We got a call almost a year ago from Ben as he lay on his deathbed. The ring of the cellphone woke me out of my sleep. The caller ID showed "BMuttz," Ben's college nickname. I shook my fiancé and told him who was calling. He stared at the phone and kept uttering "it must be a mistake" until it went to voice mail. Even when he saw that he got a voice message, he figured someone had Ben's phone and accidentally called him. Not until he heard Ben's weak, shaky voice did he believe his best friend was in fact placing a call and knew exactly who it was he was dialing.

He hadn't heard from Ben in weeks. Their regular turbo texting had deteriorated from sports debates and chummy chiding to nothing but cancer talk. Updates and words of encouragement, and not much in between. When he was still healthy enough to interact, Ben and my fiancé got into one of their notorious football disputes one day. It got heated. They told each other how stupid the other one was and probably made one of those threatening bets no one ever follows up on.

My fiancé came home and told me how guilty he felt for the argument. I told him no one had treated Ben like Ben for a long time and he probably appreciated the authenticity of the exchange. It takes a true, brave friend to momentarily forget his "boy" has cancer and act the same way he did before ever knowing it. Plus, I'm sure they found a new reason to call each other stupid the very next day.

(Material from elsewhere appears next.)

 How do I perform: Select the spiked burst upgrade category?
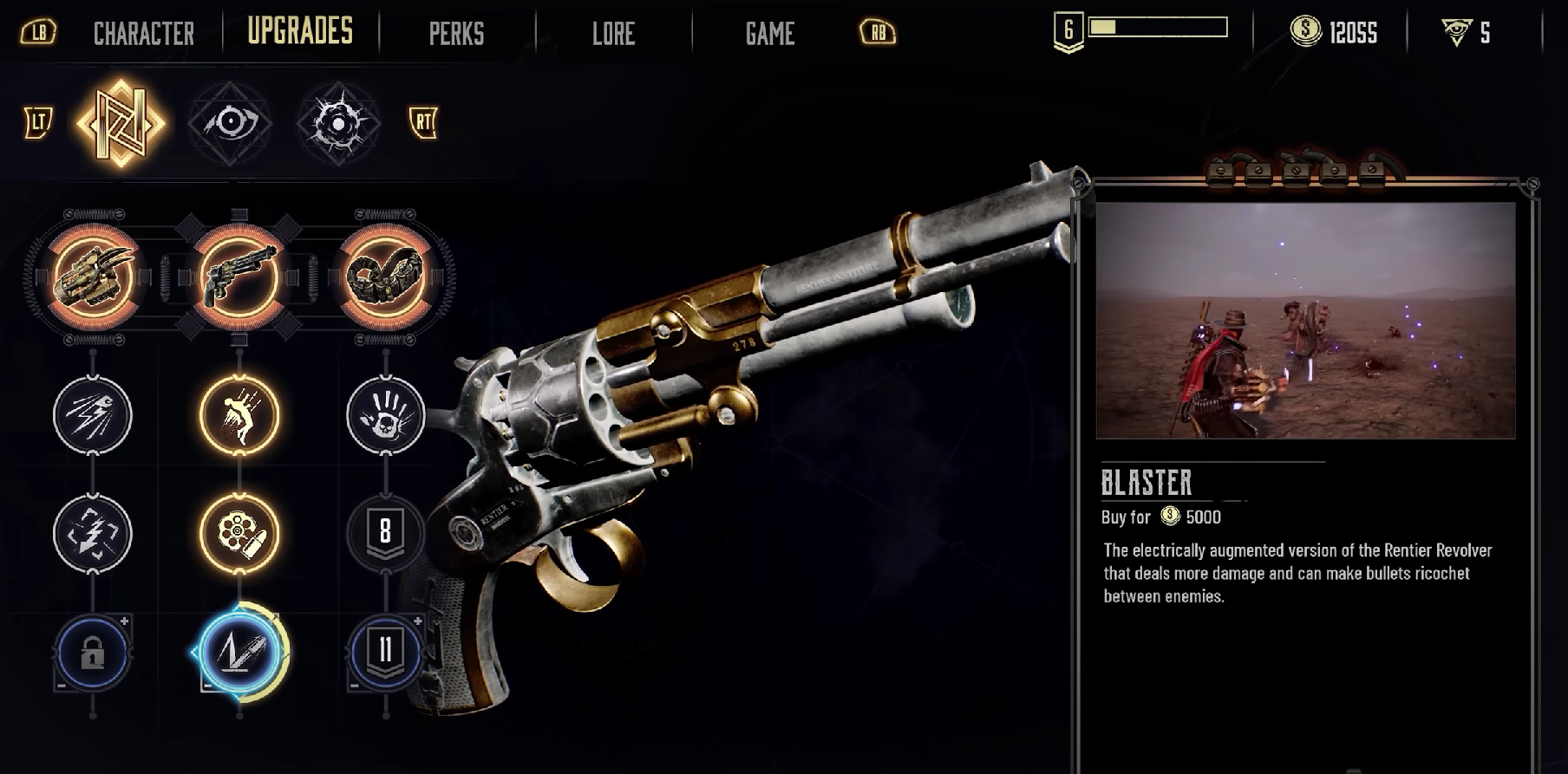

That's just how they were: the Gayle and Oprah of male bonding. They met in the fourth grade. Ben marched up to the new kid on the bus and introduced himself. They played basketball and football together in high school. When they both declared themselves as future Spartans their senior year, the friendship went to a place only Felix and Oscar, Thelma and Louise or man and dog know about.

The first thing Ben said when my fiancé called him back that night, one week before he died, was what an amazing friend he had been over the years. The second thing he told him was how sorry he was that he wouldn't make it to our wedding. My husband made a trip to Michigan two days before Ben died, to say goodbye. Ever the jokester, as soon as he realized his best friend was in the room, Ben mustered up the energy to greet him: "Let's party."

When my sister and wedding planner, Xochitl, suggested we make my groom's boutonniere a cauliflower, I couldn't think of a better way to honor Ben -- and to help him get the last laugh, of course. We saved it as a surprise for my husband, his college crew and Ben's family. His widow, Lindsay, cousin Brad and mother, Dianne, all attended. After the ceremony, my husband asked Dianne what she thought of his boutonniere.

"I absolutely love it," she said, through a teary smile. "And," she added, "you deserve it."